Ahead today at Berkeley are a Noon rally at the entrance to Sproul Plaza, followed by march starting at 1 p.m. from the Berkeley campus to Oakland's Ogawa Plaza, where students, faculty, staff and the campus community will participate in the East Bay regional rally--and then the San Francisco protest starting at 5 p.m.
- - - - - - - - - - - - - - - -
9:10 a.m.: At San Francisco State, Alex Schmaus reported that the day of action was just beginning, with some 40 people protesting at the school entrance. They held a banner with a slogan that matches the mood of many campus activists: "SF State United--Shut It Down like '68." Students were awaiting the faculty association pickets that will begin at 10 a.m.
The Ethnic Studies Building has already been shut down, and MEChA students marched in front of the building.

- - - - - - - - - - - - - - - -
9:05 a.m.: Activists fighting to defend public education in the U.S. are getting solidarity from around the world.

Democracy Now! reports that the Congress of South African Students called on students to boycott classes at nine campuses. A protest in in Johannesburg calling on the government to provide free education for the poor was attacked by police, who used water cannons to disperse demonstrators.

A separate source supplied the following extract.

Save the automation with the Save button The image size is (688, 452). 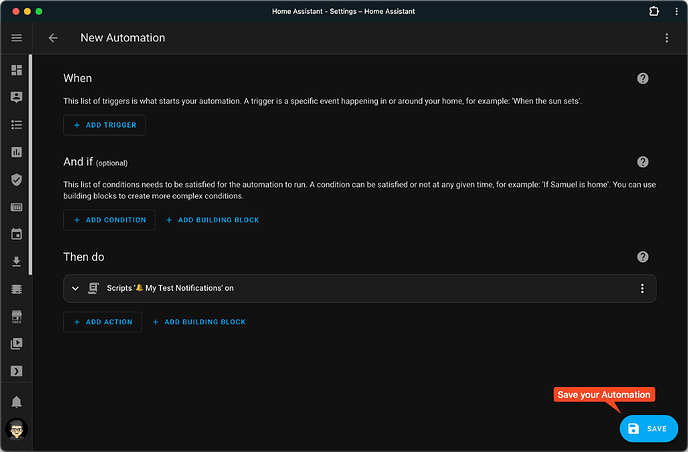pos(648,428)
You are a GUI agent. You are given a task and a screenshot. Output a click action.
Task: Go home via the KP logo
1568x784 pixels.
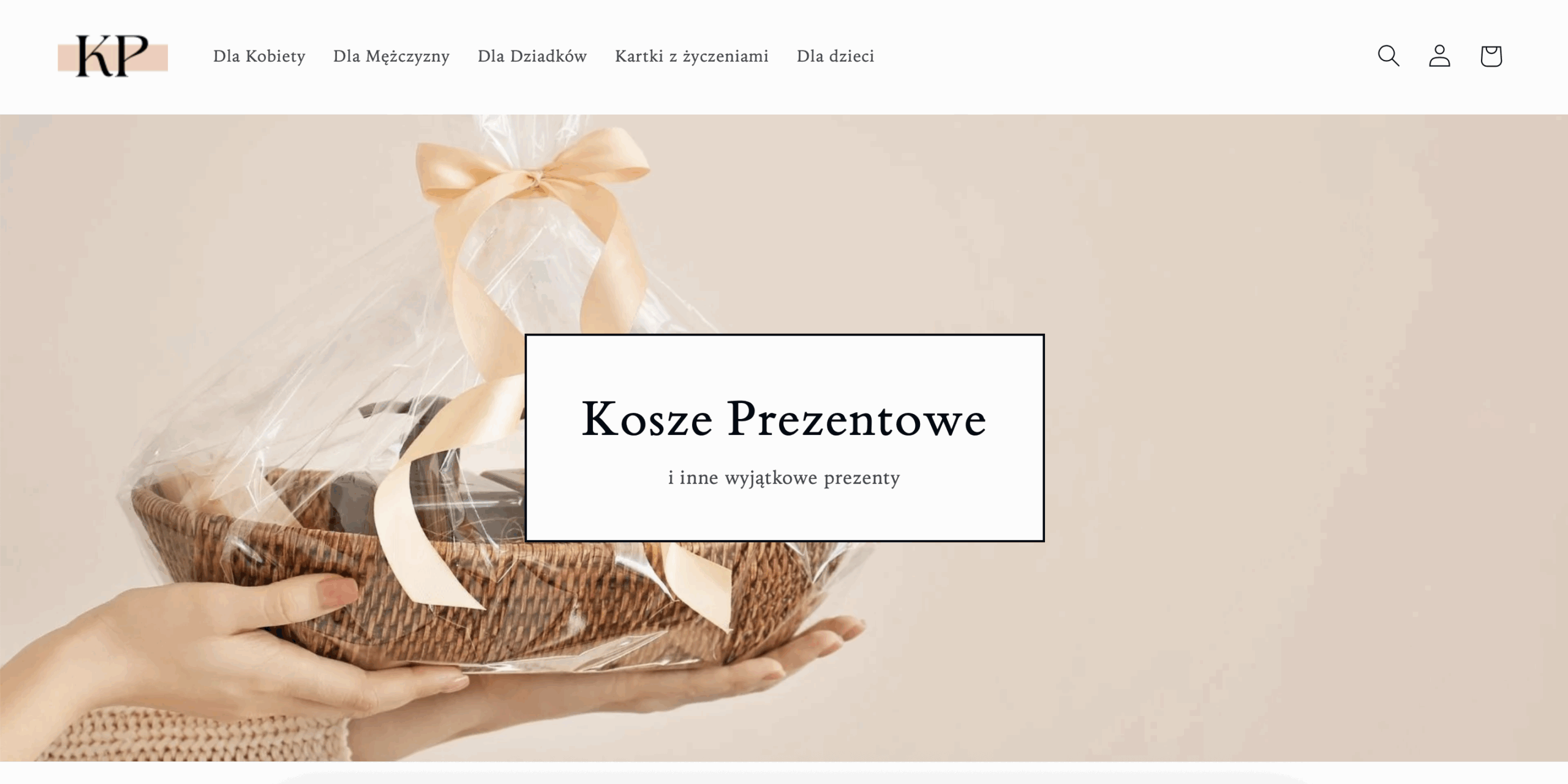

Earlier today at the University of Johannesburg in South Africa, police fired water cannons on students who were demanding the government provide free education for the poor. The South African Students Congress called on students to boycott classes at nine campuses today.

A group of students and professors at Moscow State University sent the following statement of support to the demonstrators in California:
We support your struggle against privatization of education, cuts, fee hikes and layoffs. Each person should have access to quality education. State money should go not on war or indemnification of the losses of big banks and corporations, but on development of human potential.

Besides, we are revolted by repressive actions of administration of University of Berkeley and police against the well-founded protest of citizens. We consider protests of students, teachers and educators to be legal, and attempts by authorities to prevent those activities inadmissible.

We express you our solidarity and we wish you success in your fair demands.
- - - - - - - - - - - - - - - -
http://socialistworker.org/files/imagecache/330/files/images/x2_c9bf70-santacruzblockade.jpg
Students blockade an entrance at UC Santa Cruz

8:40 a.m.: The UC Santa Cruz campus has been shut down, reports Rachel Cohen. Pickets started at 5 a.m., with around 300 people showing up at both of the main entrances to campus. Right now, there are around 500 people on the blockade, and the numbers are growing.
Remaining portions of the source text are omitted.